Baked Cranberry Pecan Donuts


Friends, I’ve been holding out on you.  You see, nearly a month ago I bought a pan.  A life-changing pan.  A donut pan.   And since then our entire clan has been in sweet frosted heaven.  I have made triple chocolate donuts, cherry almond donuts, lemon blueberry donuts, pumpkin donuts, apple cider donuts and these cranberry pecan donuts — all in less than one month.  They have taken the place of our cinnamon rolls, which is a big deal in this family.  The whole charade started when Claire and I attempted to make traditional donuts, you know with the vat of oil.  The sweet potato yeast donuts were just o-kay, and the cake donuts were a nasty, greasy mess.  So as is always the case; when I fail, I obsess.  “Plenty of people makes donuts.  Look at all of those donut pins on Pinterest.  There are donuts everywhere.  It can be done, and I’m going to do it.”  {I am about to launch into a similar tirade with Red Velvet Cake.}  The main thing I came away with from the frying experience was that I don’t like oil.  Even the yeast donuts that did okay were just too heavy.

So, I took the plunge and bought the donut pan I had been going back and forth about.  It was only $10.  But it wasn’t the cost that had been holding me back, it was the principle.  I am a food purist.  I didn’t want donut-shaped muffins, I wanted donuts.  In the end, my determination to perfect a cake donut combined with the nausea I felt every time I considered going the frying route again made this purchase happen.  Once I started experimenting, I  quickly figured out the this pan can produce donut-shaped muffins.  But it can also produce totally authentic tasting, greaseless masterpieces.  The secret lies in the batter/dough.  You want it to be very thick, to the point that you have to spoon it into the pan because it won’t pour.  You also want to only fill each cavity a little more than halfway.  And you want to almost overcook them, but only by about 20 seconds.  This will make them firm {rather than muffin-y} and give them a crispiness on the outside.

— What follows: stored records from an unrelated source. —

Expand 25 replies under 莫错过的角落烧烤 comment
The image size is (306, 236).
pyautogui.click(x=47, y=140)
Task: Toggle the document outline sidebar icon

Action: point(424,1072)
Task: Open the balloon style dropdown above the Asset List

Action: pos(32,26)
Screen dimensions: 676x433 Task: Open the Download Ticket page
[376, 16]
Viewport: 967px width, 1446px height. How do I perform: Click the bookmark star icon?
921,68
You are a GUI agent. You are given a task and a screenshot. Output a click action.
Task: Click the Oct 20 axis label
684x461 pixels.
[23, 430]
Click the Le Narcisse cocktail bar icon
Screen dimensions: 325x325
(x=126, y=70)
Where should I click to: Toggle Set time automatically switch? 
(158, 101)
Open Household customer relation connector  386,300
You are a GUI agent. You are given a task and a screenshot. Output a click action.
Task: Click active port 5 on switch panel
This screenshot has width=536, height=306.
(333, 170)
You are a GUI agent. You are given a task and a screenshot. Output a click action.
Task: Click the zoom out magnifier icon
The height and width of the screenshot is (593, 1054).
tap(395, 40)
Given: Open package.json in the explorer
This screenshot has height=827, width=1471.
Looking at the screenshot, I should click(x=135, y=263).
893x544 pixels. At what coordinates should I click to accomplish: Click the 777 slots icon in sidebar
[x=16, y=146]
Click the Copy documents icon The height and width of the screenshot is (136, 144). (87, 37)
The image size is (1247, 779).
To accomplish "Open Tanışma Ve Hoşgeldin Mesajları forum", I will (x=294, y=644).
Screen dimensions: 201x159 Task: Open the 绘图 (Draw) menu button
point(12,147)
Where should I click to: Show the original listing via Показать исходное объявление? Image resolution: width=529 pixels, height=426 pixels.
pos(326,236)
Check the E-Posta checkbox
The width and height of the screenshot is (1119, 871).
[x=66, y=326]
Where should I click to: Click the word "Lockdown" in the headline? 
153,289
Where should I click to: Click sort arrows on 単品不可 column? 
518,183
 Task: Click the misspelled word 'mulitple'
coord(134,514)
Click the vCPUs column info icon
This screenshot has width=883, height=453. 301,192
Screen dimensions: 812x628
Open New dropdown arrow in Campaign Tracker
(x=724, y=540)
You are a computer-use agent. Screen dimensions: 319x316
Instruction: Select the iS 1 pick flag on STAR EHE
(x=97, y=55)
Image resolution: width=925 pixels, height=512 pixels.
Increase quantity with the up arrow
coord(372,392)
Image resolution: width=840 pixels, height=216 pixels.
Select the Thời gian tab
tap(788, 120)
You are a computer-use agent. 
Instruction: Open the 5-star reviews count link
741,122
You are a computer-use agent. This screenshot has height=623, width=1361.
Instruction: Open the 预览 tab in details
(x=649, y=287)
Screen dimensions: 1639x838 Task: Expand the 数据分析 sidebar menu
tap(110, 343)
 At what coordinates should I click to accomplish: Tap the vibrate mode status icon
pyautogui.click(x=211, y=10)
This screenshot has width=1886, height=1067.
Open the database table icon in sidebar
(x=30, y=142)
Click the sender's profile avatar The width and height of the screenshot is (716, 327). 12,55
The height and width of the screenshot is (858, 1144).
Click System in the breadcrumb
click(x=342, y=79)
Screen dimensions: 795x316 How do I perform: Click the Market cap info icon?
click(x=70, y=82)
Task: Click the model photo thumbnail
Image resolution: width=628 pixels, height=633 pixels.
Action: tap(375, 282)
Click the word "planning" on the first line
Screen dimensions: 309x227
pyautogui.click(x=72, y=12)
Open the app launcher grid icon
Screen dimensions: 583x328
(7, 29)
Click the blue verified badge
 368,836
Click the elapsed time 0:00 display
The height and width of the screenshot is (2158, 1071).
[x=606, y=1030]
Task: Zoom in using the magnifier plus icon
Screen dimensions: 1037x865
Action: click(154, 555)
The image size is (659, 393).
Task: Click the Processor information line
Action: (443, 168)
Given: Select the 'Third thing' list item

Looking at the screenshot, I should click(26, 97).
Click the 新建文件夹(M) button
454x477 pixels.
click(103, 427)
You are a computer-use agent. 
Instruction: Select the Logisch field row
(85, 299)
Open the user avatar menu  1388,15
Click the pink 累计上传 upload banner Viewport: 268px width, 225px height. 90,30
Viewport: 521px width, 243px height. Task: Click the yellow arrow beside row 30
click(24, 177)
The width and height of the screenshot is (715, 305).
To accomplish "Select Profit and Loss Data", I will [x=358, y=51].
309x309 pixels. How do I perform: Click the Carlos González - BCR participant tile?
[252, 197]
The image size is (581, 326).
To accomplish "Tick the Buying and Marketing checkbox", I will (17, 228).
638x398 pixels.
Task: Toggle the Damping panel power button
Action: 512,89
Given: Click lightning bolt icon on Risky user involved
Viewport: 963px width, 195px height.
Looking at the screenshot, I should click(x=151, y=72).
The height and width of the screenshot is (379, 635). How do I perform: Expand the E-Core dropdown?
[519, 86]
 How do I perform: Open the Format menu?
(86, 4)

I will eventually share all of my donut adventures with you, but since we are nearing Thanksgiving I thought it was fitting to start with this cranberry creation.  These would be perfectly suited for Thanksgiving or Black Friday breakfast.  I used a basic vanilla donut recipe and added some orange zest and the cranberry filling from one of my favorite holiday cookies.  The cranberries are minced with pecans and brown sugar so their tart flavor is pronounced, but not overpowering.  Trust me when I say these are the best way to start any festive day.


  • 3/4 cup cranberries
  • 1/2 cup pecans
  • 1/4 cup brown sugar
  • 1/2 cup coconut oil or softened butter
  • 1 cup granulated sugar
  • 1 teaspoon vanilla extract
  • 2 whole eggs
  • 1 tablespoon orange zest
  • 2 1/4  cup all-purpose flour
  • 1 1/4 teaspoon baking powder
  • 1/2 teaspoon baking soda
  • 1/4 teaspoons salt
  • 1/2 cups milk


  • 1 cup powdered sugar
  • ½ tablespoons orange zest
  • 3 tablespoons heavy cream


  1.  Preheat oven to 350ºF.  Grease 2 nonstick doughnut pan with cooking spray and set aside.
  2. In a food processor, add cranberries, pecans and brown sugar.  Blend until evenly chopped.  If you don’t have a food processor you can chop the cranberries and pecans by hand, then mix well in a bowl.
  3.  In a medium bowl, stir together the flour baking powder, baking soda and salt.  In a large bowl, mix oil {or butter} and sugar together until creamed.  Stir in vanilla, eggs and orange zest.  Alternate adding in the dry ingredients with the milk, starting with the dry and ending with the milk.  Mix until just combined.  Stir in the cranberry mixture.
  4. Spoon batter into prepared pan evenly, filling each cavity about halfway.  Reduce oven temperature to 325ºF and bake 12-14 minutes or until bottoms turn golden.  Remove from oven and cool completely.
  5. For the glaze, add all ingredients into a small bowl and stir until smooth.  Place a doughnut down into the glaze halfway and remove.  Place on a rack and continue to dip until all doughnuts have been glazed.  Glaze should set in about 45 minutes.